Andrzej Bargiel, 25-letni zdobywca Sziszapangmy, jest już w Polsce. Himalaista zamieścił na Facebooku zdjęcie z lotniska z wielkim powitalnym tortem. Na początku października jako pierwszy Polak w historii zdobył ośmiotysięcznik na nartach.

Andrzeja Bargiela witała na lotnisku w Krakowie rodzina i znajomi. Był też tort i szampan. Jesteśmy już w Polsce! Od razu zaczynamy pracować nad powrotem do właściwej wagi - napisał 25-latek pod zdjęciem, na którym widać, jaki kroi powitalny tort.

Polak wyruszył na wyprawę 5 września. Celem było zdobycie w jak najkrótszym czasie szczytu Sziszapangmy (8013 metrów n.p.m.) i zjazd na nartach z samego wierzchołka góry. Oprócz Andrzeja Bargiela w wyprawie brali udział: jego brat Grzegorz Bargiel - międzynarodowy przewodnik wysokogórski i narciarski oraz ratownik TOPR, Darek Załuski - filmowiec, maratończyk i himalaista, zdobywca pięciu ośmiotysięczników (w tym K2) oraz Marcin Kin - fotograf i freerider.

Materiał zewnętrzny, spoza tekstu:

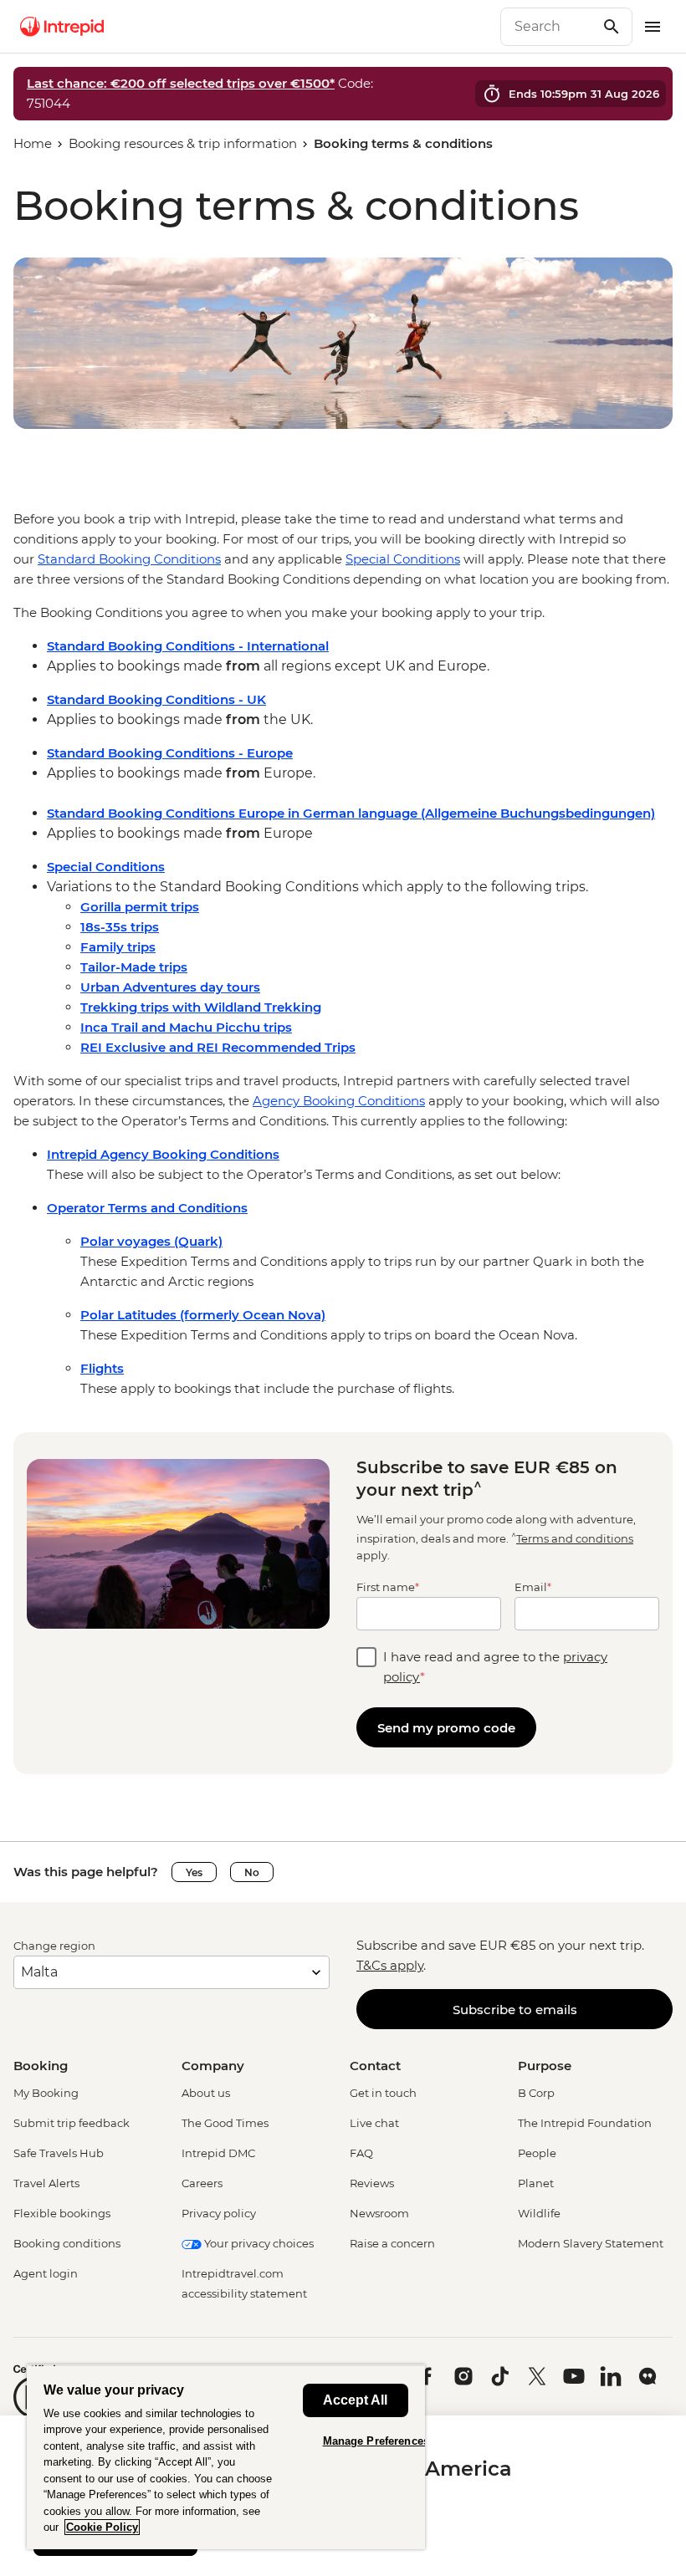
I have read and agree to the (495, 1667)
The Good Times (225, 2123)
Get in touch (383, 2092)
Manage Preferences (376, 2441)
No (251, 1872)
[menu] (652, 27)
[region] (343, 549)
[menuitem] (62, 27)
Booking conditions (66, 2243)
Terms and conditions (574, 1538)
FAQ (361, 2153)
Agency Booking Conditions (339, 1101)
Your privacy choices (258, 2243)
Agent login (45, 2273)
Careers (202, 2183)
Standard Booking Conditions (129, 559)
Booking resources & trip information (183, 143)
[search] (548, 26)
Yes (194, 1872)
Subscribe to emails (515, 2009)
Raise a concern (392, 2243)
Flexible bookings (61, 2213)
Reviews (372, 2183)
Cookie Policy (102, 2527)
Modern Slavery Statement (590, 2243)
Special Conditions (403, 559)
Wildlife (539, 2213)
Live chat (374, 2123)
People (537, 2153)
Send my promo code (446, 1728)
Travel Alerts (46, 2183)
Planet (536, 2183)
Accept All (355, 2400)
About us (206, 2092)
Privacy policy (219, 2213)
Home (32, 143)
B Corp (536, 2092)
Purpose (544, 2066)
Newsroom (379, 2213)
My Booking (46, 2092)
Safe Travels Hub (58, 2153)
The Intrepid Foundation (585, 2123)
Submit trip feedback (71, 2123)
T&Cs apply (389, 1965)
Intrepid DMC (218, 2153)
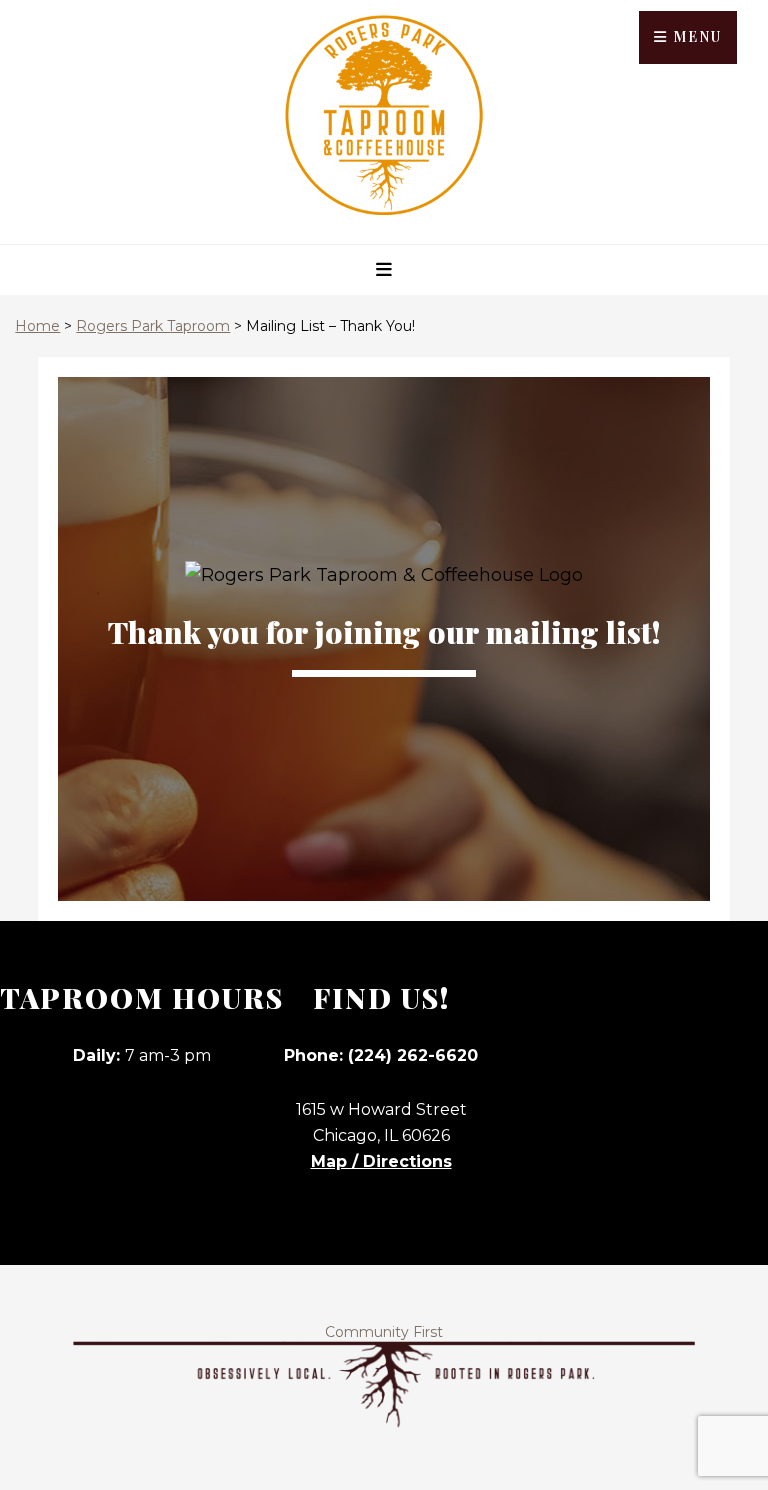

Na początku października Bargielowi udało się samotnie zdobyć na nartach skitourowych wierzchołek centralny (8013m.n.p.m) góry Sziszapangma. Później zjechał ze szczytu do trzeciego obozu. Wyjście z obozu trzeciego na szczyt zajęło mu 8 godzin, zjazd - zaledwie 34 minuty.